В письме от 24 сентября Гаст рассказывает, как он провел пять или шесть дней с Ницше за чтением и беседами:
«Ты себе не представляешь, что я претерпел… сколько ночей я лежал и пытался уснуть, но, перебирая в мыслях все, что случилось за день, понимал, что ничего не сделал для себя, а все только для других; и меня порой охватывала такая ярость, что я впадал в безумие и призывал смерть и проклятия на Ницше. Мне никогда не было так плохо, как тогда… А потом, когда в четыре или пять часов утра мне наконец удавалось уснуть, Ницше частенько появлялся у меня в комнате в девять или десять и просил, не поиграю ли я ему Шопена».
Какое облегчение он должен был ощутить, когда увидел, как 29 июня его друг отбывает поездом в Мариенбад. Восхищаться острым умом и интеллектуальной энергией Ницше было одно, а опекать измученную оболочку, в которую они были заключены, – другое. Ницше и сам прекрасно понимал, какой пыткой он был для Гаста, и послал ему письмо с извинениями из Мариенбада. Снова среди лесов и гор, говорит он, он чувствует себя прежним, и снова за работой, «усердно разрывая мои моральные копи» (письмо от 18 июля).

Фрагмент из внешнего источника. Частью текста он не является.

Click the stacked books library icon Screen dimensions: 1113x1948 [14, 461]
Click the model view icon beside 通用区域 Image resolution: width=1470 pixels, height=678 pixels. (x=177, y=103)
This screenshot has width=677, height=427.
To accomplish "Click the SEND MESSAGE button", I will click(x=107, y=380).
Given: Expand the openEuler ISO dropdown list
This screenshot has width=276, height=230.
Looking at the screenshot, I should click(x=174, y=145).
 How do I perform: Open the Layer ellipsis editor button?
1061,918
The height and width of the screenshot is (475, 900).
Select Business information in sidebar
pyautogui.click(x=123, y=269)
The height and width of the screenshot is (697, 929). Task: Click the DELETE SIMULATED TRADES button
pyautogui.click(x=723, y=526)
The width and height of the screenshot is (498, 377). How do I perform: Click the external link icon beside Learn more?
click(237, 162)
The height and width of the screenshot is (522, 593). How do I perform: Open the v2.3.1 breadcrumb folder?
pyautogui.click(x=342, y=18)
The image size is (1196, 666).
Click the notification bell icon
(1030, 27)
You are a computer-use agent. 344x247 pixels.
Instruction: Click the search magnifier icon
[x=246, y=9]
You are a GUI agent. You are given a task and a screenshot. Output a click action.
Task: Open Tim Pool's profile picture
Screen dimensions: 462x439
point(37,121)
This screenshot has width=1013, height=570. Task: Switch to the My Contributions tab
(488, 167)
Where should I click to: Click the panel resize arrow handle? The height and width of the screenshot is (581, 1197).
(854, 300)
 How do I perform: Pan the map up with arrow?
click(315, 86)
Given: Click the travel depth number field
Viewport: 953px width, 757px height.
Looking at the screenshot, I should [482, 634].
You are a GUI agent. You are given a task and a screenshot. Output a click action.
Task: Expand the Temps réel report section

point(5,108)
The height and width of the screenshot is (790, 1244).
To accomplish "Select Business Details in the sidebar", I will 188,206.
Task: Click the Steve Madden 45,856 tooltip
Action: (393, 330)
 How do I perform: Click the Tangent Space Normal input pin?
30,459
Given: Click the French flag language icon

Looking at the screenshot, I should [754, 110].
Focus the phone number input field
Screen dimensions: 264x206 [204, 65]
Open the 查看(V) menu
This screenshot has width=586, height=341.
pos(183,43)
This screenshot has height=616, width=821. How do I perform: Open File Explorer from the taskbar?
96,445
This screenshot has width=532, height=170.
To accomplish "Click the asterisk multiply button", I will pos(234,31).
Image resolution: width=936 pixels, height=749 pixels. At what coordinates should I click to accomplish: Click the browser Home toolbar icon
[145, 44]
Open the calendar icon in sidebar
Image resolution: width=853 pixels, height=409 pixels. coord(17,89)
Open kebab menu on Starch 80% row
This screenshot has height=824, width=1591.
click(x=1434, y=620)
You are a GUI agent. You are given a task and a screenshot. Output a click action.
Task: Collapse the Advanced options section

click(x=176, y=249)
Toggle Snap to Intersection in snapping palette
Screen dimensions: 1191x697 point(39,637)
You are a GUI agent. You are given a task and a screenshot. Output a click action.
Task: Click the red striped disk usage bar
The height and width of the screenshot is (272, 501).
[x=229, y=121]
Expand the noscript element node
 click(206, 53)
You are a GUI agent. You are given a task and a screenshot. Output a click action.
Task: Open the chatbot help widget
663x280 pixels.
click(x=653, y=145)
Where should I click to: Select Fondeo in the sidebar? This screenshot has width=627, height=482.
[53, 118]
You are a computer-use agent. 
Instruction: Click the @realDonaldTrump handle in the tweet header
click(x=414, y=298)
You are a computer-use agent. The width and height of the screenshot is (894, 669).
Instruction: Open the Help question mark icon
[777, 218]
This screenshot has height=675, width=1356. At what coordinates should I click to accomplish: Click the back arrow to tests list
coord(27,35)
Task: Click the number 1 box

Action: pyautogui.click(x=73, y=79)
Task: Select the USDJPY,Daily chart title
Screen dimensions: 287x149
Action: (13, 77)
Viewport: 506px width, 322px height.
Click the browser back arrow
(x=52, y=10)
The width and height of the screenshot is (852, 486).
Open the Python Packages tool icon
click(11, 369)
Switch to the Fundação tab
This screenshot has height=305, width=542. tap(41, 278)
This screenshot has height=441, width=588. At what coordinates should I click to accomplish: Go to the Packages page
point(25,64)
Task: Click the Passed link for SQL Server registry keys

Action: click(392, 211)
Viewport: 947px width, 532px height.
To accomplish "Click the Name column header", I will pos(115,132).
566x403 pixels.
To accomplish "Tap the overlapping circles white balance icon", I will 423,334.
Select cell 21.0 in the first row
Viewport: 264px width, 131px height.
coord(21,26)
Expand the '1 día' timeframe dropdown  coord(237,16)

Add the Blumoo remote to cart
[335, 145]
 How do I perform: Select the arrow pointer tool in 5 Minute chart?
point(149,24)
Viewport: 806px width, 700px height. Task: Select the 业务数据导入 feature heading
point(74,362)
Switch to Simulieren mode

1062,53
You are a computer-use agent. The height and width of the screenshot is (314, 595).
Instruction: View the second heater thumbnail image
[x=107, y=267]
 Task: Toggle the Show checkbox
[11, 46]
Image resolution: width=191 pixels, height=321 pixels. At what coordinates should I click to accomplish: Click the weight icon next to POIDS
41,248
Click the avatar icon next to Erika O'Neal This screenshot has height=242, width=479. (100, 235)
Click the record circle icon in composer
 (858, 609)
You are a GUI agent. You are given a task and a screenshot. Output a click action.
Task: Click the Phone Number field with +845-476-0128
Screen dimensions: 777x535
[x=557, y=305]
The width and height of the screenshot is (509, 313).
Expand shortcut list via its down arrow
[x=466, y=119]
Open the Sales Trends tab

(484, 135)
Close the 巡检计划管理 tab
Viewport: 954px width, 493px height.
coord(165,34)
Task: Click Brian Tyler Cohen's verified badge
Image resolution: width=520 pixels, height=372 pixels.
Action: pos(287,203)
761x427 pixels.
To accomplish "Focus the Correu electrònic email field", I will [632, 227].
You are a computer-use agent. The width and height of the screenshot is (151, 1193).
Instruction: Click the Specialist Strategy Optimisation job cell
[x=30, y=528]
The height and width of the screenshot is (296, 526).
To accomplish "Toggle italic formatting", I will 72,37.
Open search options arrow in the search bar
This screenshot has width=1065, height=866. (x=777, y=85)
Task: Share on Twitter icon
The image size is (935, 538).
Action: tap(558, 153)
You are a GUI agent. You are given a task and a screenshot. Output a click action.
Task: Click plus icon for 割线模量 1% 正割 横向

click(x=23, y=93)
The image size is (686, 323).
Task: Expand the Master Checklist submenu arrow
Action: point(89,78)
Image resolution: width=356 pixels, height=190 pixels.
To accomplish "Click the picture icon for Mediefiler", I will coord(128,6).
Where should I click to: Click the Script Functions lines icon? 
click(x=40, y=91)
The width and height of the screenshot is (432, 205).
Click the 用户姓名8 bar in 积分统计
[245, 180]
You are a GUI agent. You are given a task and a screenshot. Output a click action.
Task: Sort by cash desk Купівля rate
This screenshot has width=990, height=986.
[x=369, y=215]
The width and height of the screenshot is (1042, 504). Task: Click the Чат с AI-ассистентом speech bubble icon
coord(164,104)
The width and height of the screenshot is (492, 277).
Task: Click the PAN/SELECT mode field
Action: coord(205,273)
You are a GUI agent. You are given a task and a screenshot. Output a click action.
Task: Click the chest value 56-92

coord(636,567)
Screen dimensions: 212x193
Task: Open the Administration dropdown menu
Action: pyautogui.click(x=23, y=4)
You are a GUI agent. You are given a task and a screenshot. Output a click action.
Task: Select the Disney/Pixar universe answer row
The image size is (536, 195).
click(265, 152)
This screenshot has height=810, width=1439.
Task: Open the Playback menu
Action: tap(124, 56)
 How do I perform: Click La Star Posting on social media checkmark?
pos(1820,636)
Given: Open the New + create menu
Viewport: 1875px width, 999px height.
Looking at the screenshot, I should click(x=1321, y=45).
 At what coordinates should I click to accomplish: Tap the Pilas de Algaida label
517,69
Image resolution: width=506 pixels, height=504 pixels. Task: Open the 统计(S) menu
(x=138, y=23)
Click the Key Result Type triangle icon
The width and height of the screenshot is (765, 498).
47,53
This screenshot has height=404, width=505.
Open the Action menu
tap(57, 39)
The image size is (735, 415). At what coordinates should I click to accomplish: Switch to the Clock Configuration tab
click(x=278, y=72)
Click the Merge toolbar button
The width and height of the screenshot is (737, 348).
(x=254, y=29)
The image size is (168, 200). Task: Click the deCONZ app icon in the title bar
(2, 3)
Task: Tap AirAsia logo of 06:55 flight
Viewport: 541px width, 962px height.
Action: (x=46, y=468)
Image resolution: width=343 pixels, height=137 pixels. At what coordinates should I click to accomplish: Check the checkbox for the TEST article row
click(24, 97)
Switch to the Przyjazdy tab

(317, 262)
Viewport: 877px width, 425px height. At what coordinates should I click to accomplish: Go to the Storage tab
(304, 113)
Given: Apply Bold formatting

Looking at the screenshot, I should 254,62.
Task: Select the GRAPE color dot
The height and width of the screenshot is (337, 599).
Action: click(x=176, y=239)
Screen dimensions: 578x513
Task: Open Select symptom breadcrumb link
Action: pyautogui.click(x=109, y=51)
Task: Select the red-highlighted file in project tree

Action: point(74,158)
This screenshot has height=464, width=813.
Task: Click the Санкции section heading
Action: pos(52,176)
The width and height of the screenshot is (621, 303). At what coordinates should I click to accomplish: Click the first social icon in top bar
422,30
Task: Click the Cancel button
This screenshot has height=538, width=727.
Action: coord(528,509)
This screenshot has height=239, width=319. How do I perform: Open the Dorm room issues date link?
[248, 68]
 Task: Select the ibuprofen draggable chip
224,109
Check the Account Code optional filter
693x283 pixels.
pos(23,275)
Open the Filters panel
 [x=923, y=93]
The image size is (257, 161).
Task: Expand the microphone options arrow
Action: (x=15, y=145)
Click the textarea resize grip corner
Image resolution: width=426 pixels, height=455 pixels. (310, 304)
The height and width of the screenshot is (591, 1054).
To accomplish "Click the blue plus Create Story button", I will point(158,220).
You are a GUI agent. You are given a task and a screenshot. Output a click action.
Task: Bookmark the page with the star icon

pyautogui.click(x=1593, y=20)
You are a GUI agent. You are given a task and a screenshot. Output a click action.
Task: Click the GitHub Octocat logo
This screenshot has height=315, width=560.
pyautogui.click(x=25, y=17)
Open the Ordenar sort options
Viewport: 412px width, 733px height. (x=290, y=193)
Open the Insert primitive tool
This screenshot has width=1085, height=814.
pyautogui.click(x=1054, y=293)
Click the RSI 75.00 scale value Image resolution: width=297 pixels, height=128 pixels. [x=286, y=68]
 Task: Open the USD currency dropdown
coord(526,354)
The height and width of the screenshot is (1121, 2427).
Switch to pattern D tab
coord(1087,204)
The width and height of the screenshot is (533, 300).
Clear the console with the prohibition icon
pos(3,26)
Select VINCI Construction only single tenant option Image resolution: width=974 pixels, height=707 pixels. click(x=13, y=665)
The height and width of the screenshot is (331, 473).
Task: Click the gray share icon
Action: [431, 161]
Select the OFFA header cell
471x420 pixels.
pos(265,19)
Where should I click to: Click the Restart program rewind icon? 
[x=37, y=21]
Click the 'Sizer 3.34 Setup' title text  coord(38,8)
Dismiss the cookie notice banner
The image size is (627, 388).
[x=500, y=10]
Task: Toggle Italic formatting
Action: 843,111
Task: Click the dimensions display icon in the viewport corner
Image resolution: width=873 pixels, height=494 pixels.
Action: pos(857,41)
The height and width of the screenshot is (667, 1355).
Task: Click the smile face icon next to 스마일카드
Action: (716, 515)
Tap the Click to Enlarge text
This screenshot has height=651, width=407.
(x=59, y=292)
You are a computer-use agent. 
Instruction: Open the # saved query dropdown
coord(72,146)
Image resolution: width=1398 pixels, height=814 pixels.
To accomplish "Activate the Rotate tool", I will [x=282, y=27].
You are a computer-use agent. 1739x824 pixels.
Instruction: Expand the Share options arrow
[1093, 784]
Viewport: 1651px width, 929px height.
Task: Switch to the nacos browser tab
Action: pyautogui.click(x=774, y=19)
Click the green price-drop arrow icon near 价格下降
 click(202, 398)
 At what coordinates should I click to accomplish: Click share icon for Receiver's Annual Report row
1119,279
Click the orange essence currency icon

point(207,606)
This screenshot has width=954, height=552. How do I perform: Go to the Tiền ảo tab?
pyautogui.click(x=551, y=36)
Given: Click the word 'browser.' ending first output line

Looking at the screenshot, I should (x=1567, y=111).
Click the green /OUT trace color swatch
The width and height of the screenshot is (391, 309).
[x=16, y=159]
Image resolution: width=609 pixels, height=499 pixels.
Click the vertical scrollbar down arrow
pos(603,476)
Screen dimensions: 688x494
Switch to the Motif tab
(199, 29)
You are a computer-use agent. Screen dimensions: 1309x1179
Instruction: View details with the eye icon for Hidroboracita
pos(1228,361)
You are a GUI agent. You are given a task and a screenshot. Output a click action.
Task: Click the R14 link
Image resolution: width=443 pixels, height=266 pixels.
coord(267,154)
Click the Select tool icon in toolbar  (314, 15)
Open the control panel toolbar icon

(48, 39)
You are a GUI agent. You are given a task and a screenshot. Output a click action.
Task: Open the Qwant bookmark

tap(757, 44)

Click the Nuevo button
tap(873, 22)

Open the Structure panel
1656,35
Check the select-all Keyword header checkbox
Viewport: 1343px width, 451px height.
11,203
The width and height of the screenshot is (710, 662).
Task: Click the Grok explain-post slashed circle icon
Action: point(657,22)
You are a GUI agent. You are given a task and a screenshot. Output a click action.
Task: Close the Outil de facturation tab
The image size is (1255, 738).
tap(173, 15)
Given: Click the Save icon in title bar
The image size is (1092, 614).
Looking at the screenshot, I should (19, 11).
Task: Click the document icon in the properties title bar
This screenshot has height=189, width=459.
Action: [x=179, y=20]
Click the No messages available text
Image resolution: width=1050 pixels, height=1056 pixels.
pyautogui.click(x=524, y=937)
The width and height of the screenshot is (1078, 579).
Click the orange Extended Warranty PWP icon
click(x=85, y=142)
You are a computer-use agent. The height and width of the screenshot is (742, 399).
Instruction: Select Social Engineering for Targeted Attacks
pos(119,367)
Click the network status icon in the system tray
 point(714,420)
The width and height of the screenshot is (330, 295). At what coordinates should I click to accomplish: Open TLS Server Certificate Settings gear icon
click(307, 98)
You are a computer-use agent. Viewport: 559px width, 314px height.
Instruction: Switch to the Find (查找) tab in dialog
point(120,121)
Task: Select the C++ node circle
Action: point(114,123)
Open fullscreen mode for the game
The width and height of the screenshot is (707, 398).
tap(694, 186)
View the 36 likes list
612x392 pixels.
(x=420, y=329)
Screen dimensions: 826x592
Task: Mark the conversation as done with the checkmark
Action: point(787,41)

Но хорошая погода, которой он искал, обходила его стороной.
«Я все еще в Мариенбаде… – писал он Гасту 20 августа. – С тех пор как я прибыл сюда 24 июля, ежедневно идут дожди, часто весь день напролет. Дождливое небо, дождь в воздухе, но прогулки по лесу приятны».
В том же письме он признается, как сильно до сих пор он переживает отчуждение с Вагнером:
«Я… ужасно страдаю, если не нахожу сочувствия; к примеру, за последние годы ничто не может мне возместить утрату сочувствия Вагнера. Как часто он снится мне, и всегда мы снова вместе и по-прежнему близки. Между нами никогда не было сказано ни одного злого слова, а сколько при этом было приветственных и ободряющих; и я, наверное, никогда ни с кем так не смеялся, как с ним. И все это ушло – и что хорошего в том, что во многом я
Нет нужды комментировать неточность его воспоминаний: здесь, как и в «Ecce Homo», он воссоздает цельное ощущение, и в ретроспективе ссоры с Вагнером кажутся пустяковыми.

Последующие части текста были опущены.